WORK TO BE COMPLETED: Filter these entries so that only lines with the word "computer" remain.

Pixel coordinate grounding data
□ □ □ □ □
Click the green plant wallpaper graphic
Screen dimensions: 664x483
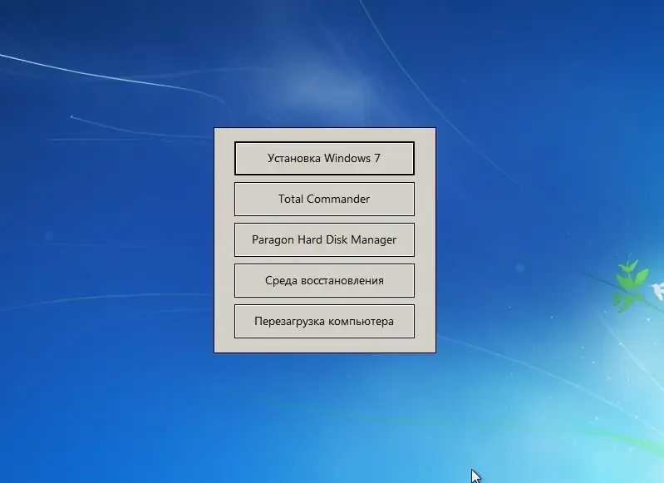(631, 282)
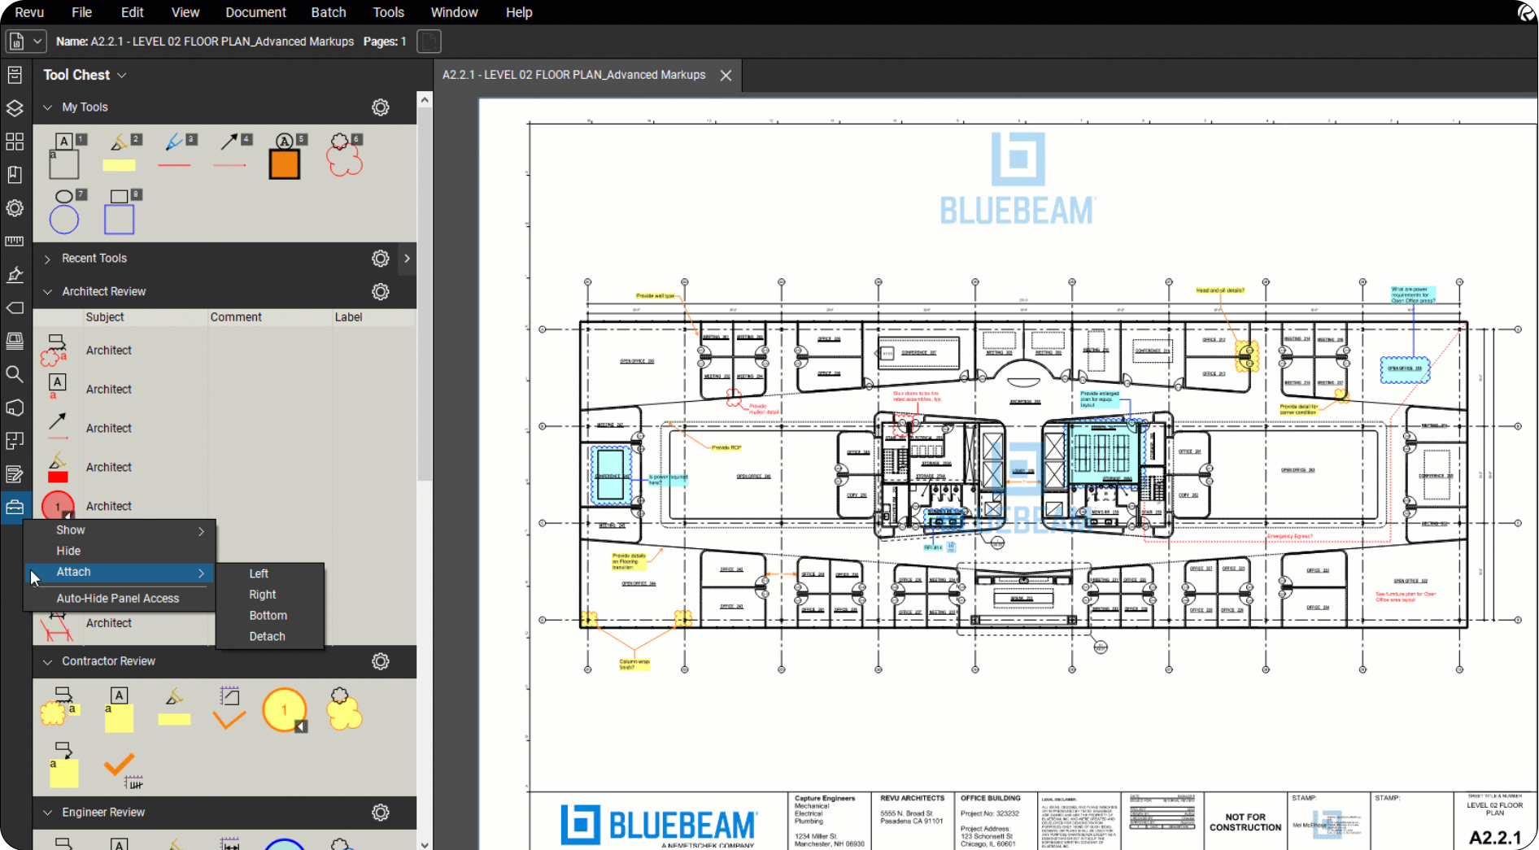The height and width of the screenshot is (850, 1539).
Task: Select the orange filled text box swatch
Action: coord(285,164)
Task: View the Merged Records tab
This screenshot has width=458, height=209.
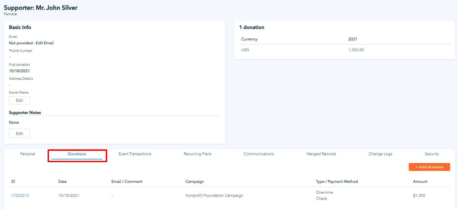Action: (x=321, y=154)
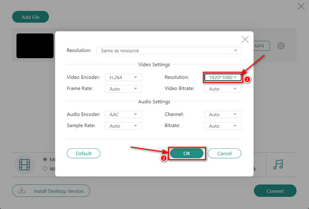Expand the Frame Rate dropdown
The height and width of the screenshot is (209, 309).
[x=123, y=89]
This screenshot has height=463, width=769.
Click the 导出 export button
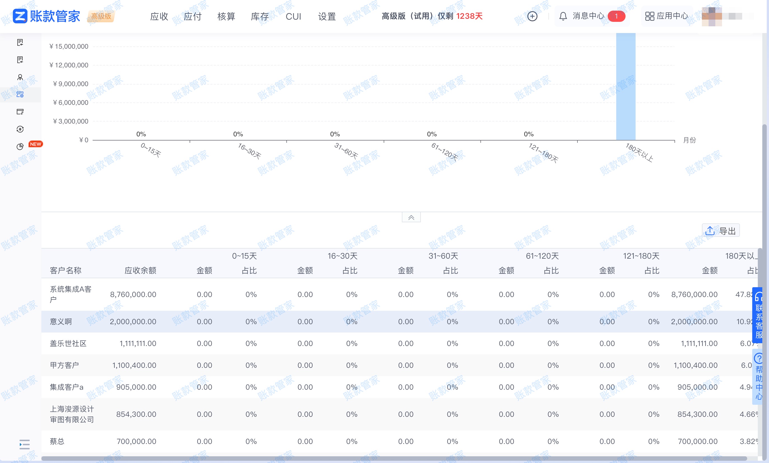click(720, 231)
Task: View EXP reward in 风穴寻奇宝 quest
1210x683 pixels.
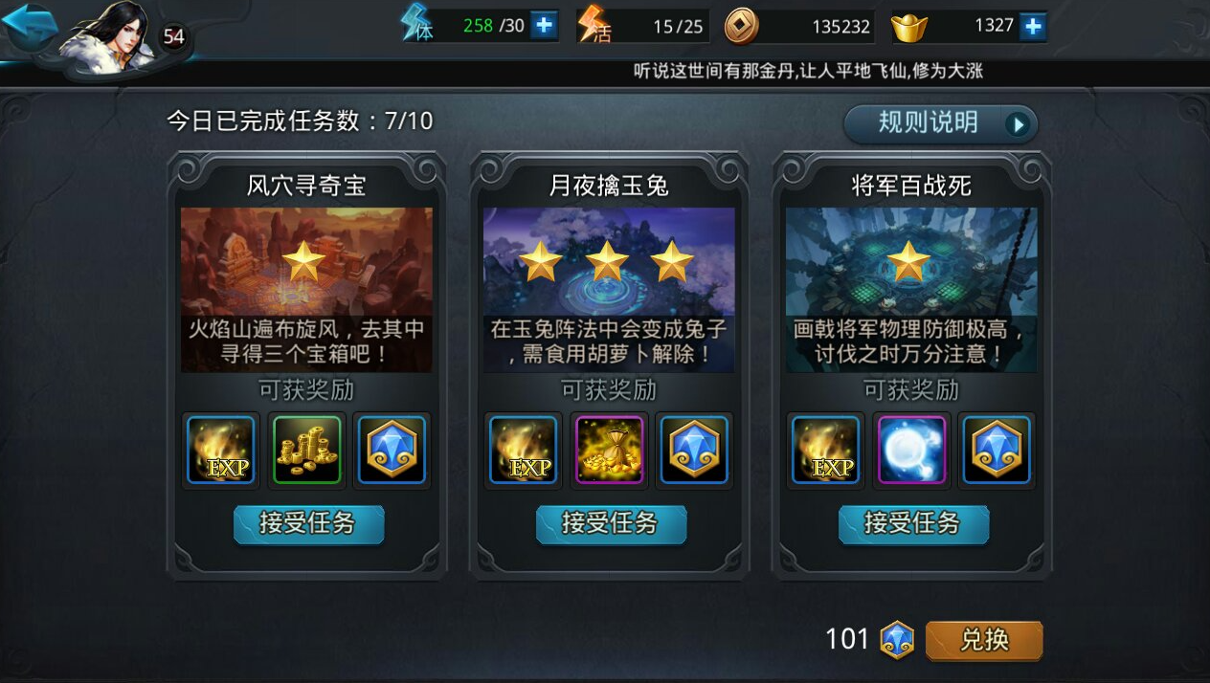Action: click(221, 450)
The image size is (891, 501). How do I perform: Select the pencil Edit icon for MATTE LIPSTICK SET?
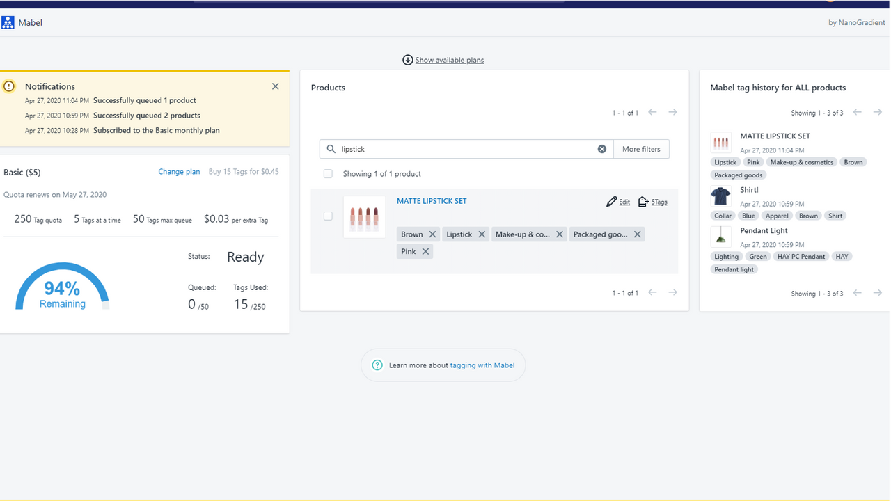pyautogui.click(x=610, y=202)
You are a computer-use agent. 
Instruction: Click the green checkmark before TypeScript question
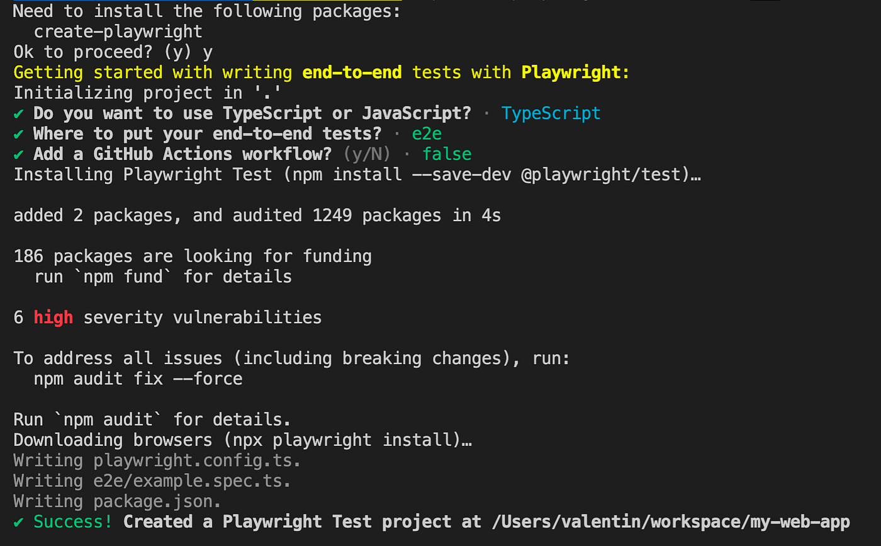coord(19,114)
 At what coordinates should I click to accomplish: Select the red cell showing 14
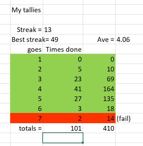pyautogui.click(x=99, y=118)
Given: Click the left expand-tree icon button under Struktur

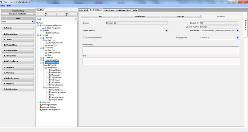Looking at the screenshot, I should 46,15.
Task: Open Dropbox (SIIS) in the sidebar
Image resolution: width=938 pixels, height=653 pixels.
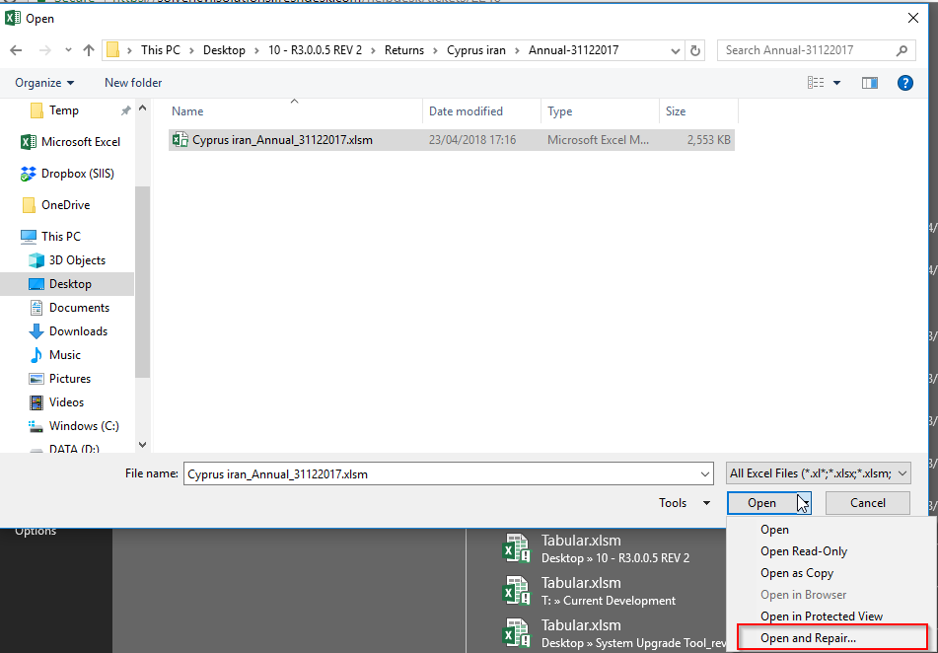Action: pos(70,173)
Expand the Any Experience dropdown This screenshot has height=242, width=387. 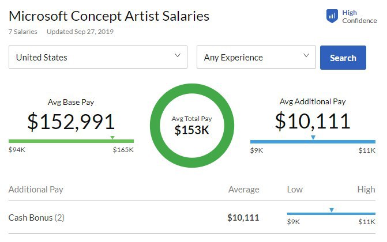click(256, 57)
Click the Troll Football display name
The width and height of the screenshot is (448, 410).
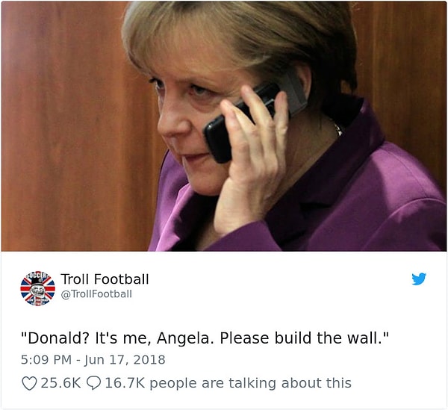(x=105, y=279)
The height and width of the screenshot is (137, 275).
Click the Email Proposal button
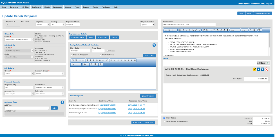(148, 96)
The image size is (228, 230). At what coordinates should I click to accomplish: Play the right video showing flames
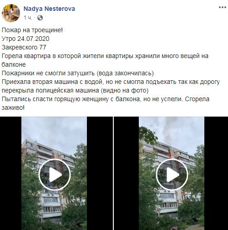pyautogui.click(x=172, y=175)
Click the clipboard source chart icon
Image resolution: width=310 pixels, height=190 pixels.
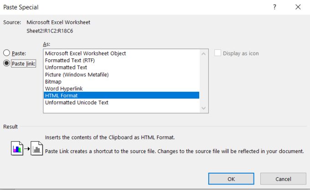tap(17, 148)
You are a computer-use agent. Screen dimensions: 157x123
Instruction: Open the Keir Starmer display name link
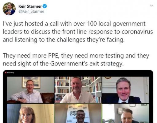[x=30, y=6]
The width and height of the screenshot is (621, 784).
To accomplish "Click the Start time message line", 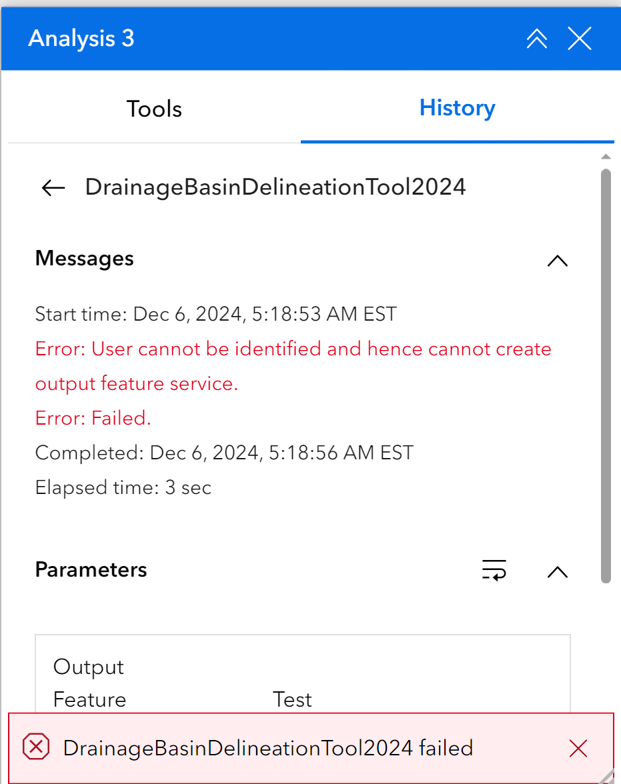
□ □ □ □ □
REPLY TO THE EXERCISE:
You are a computer-use agent. 
You are a computer-use agent. Screen dimensions: 157x123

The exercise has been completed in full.